Thanks to an extremely thin chip with an integrated photonic circuit made of lithium niobate, SEAS researchers and colleagues at HYLAB and ETH Zurich have succeeded not just in producing terahertz waves, but in engineering a solution for custom-tailoring their frequency, wavelength, amplitude, and phase. Such precise control over terahertz radiation means that it can now potentially be harnessed for next-generation applications in both the electronic and optical realms. The results have recently been published in Nature Communications.
“This was made possible due to the unique features of lithium niobate integrated photonics,” said co-first author Amirhassan Shams-Ansari, a postdoctoral fellow at the SEAS Laboratory for Nanoscale Optics, led by Marko Lončar, Tiantsai Lin Professor of Electrical Engineering and Applied Physics.
Terahertz waves have been produced in a lab setting before, but previous approaches have relied primarily on bulk crystals to generate the right frequencies. The use of the lithium niobate circuit, finely etched at the nanometer scale by collaborators at Harvard University, makes their novel approach much more streamlined. The use of a silicon substrate also makes the device suitable for integration into electronic and optical systems.
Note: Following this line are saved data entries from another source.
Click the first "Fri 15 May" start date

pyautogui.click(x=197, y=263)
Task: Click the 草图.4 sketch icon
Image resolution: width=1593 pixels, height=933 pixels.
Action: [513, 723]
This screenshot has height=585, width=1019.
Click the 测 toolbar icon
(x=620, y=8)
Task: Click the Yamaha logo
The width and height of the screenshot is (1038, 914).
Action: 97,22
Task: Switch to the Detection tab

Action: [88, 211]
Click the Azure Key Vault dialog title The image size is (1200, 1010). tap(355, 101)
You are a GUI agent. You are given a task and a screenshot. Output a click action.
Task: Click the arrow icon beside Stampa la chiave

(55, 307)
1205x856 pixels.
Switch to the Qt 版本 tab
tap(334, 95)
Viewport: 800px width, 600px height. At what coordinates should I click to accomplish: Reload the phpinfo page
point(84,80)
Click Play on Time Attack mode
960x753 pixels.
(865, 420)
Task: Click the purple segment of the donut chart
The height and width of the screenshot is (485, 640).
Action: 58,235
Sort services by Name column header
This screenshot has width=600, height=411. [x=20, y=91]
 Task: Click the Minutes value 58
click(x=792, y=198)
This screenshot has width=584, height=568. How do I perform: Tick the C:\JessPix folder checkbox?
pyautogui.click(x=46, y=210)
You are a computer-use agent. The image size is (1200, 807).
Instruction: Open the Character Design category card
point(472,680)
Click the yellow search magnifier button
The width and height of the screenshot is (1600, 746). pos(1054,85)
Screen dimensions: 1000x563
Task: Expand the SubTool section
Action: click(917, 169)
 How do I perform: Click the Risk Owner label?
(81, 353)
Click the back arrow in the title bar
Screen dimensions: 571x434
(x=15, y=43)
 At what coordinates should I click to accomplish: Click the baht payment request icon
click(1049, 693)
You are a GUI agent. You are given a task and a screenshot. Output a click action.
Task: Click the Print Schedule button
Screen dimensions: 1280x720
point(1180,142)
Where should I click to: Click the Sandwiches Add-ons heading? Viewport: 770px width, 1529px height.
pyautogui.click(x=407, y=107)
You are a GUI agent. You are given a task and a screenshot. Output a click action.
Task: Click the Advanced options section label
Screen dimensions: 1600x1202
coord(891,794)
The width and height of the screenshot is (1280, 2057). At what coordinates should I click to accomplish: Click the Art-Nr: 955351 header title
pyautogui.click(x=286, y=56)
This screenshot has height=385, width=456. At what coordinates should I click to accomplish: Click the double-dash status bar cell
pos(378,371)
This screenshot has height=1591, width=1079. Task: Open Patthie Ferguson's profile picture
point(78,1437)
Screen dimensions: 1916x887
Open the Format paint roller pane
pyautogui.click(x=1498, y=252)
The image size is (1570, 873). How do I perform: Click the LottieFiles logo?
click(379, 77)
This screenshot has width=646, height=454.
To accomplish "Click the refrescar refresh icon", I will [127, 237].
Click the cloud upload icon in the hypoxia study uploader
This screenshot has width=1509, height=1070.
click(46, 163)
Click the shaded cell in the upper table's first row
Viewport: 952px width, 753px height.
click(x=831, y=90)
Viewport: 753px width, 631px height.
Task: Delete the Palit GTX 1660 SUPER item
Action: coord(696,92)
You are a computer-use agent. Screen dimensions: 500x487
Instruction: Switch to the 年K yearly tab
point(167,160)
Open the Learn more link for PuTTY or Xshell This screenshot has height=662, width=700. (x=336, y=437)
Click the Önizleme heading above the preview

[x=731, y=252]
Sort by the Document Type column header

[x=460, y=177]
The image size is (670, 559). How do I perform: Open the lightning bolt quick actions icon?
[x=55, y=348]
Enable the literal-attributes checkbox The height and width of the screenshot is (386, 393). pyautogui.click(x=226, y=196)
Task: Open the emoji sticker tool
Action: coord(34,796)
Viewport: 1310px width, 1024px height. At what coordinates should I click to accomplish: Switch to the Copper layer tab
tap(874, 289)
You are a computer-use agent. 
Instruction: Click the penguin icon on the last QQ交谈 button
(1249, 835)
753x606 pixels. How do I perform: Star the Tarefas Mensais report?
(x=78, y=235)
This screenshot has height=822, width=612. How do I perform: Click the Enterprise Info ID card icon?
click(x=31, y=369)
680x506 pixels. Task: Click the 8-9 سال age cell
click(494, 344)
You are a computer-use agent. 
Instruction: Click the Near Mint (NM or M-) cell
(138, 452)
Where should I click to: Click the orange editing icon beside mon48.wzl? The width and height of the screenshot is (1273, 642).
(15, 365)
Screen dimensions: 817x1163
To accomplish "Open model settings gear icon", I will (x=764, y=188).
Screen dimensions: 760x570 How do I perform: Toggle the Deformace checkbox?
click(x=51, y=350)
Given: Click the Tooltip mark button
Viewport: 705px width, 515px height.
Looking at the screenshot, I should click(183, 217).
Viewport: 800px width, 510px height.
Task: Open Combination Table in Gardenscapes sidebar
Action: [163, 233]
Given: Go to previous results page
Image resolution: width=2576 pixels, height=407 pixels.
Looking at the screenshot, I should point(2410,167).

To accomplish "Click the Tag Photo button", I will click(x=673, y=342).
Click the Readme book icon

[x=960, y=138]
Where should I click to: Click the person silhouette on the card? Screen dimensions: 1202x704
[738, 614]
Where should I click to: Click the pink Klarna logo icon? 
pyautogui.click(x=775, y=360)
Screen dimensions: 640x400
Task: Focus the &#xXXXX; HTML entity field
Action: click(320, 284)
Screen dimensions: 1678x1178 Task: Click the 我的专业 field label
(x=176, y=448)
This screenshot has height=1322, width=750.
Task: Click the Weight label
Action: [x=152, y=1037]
To achieve this, Benea-Chelmus’ lab designed the chip’s arrangement of channels called waveguides, from which microscopic antennas broadcast terahertz waves generated by light from optical fibers. This has particular potential for miniaturized lithium niobate chips in spectroscopy and imaging, as terahertz waves are much lower-energy than many other types of waves (like x-rays) currently used to provide information about the composition of a material – whether it’s a bone or an oil painting.